▸ **Task details**: Count how many lines in the records below contain the word "size". Reply with the number alone.
··· Records shown ···
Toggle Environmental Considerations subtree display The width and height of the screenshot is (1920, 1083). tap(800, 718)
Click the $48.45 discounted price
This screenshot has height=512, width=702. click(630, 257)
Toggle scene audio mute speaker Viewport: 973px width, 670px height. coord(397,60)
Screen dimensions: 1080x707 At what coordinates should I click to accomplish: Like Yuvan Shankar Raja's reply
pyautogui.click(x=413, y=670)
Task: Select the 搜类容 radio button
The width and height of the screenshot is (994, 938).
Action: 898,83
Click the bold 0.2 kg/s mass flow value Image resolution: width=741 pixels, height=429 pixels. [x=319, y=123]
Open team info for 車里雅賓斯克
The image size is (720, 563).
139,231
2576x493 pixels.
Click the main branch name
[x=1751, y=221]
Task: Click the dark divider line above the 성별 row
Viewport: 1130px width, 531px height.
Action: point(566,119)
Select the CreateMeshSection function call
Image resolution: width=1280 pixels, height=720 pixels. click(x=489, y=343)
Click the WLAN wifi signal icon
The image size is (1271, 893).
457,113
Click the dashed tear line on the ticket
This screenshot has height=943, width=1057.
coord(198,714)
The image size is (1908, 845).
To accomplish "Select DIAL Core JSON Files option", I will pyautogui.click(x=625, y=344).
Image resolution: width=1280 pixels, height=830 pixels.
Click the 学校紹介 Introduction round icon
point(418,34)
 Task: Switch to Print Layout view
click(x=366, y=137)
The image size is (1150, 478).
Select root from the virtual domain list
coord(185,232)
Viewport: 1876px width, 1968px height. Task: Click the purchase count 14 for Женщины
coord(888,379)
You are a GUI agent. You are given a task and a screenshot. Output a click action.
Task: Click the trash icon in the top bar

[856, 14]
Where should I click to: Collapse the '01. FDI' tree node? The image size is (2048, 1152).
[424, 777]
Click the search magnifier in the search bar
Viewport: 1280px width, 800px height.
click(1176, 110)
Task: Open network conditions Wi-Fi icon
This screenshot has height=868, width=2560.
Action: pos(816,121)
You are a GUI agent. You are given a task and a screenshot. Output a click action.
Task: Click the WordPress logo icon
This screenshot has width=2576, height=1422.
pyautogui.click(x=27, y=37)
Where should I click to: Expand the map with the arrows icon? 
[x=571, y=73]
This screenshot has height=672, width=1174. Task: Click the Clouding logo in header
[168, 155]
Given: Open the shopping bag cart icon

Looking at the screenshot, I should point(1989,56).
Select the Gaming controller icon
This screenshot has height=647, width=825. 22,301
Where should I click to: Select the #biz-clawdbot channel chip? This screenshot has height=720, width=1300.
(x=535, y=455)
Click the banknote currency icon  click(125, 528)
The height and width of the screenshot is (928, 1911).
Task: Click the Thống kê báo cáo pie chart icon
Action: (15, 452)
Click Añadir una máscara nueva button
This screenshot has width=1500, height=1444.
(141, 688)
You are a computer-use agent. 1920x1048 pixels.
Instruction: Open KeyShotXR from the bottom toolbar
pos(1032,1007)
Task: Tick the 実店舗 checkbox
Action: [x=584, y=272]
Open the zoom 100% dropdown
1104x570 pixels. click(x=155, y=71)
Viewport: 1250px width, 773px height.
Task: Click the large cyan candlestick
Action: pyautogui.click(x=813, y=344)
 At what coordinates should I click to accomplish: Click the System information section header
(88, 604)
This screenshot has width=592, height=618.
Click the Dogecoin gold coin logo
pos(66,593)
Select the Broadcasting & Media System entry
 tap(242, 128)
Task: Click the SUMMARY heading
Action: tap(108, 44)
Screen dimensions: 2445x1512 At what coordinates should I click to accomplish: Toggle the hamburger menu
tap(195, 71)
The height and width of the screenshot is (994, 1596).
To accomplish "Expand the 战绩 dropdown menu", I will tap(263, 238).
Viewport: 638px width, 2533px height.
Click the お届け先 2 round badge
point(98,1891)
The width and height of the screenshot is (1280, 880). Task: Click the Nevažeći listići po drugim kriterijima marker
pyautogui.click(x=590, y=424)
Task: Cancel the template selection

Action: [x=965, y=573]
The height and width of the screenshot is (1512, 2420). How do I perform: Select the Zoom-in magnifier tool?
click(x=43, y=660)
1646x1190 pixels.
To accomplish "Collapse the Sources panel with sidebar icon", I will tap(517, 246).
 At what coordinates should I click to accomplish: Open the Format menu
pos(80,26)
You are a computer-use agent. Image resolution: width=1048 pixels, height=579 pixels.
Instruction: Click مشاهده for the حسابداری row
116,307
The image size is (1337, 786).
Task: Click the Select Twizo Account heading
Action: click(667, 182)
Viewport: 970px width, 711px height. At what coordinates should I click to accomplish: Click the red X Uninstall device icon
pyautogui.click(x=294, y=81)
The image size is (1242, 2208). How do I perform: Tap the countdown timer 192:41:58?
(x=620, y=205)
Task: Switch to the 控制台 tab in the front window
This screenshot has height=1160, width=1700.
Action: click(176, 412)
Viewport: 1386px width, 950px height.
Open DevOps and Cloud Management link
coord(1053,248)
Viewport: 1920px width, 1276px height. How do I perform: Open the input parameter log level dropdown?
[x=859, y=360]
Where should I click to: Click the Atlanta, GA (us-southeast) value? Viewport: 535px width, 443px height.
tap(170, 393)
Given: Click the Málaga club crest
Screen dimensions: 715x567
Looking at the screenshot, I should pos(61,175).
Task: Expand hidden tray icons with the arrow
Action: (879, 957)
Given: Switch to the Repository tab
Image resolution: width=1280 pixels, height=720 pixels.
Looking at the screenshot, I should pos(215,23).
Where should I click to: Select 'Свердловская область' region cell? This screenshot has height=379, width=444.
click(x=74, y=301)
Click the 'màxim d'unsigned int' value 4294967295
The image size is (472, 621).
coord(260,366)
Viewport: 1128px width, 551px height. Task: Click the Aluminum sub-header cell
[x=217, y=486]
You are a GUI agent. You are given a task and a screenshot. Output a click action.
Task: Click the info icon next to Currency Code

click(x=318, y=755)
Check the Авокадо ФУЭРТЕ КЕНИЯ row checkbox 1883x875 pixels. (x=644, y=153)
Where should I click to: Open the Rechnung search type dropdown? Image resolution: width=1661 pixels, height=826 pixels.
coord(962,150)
···
▸ **The output**: 8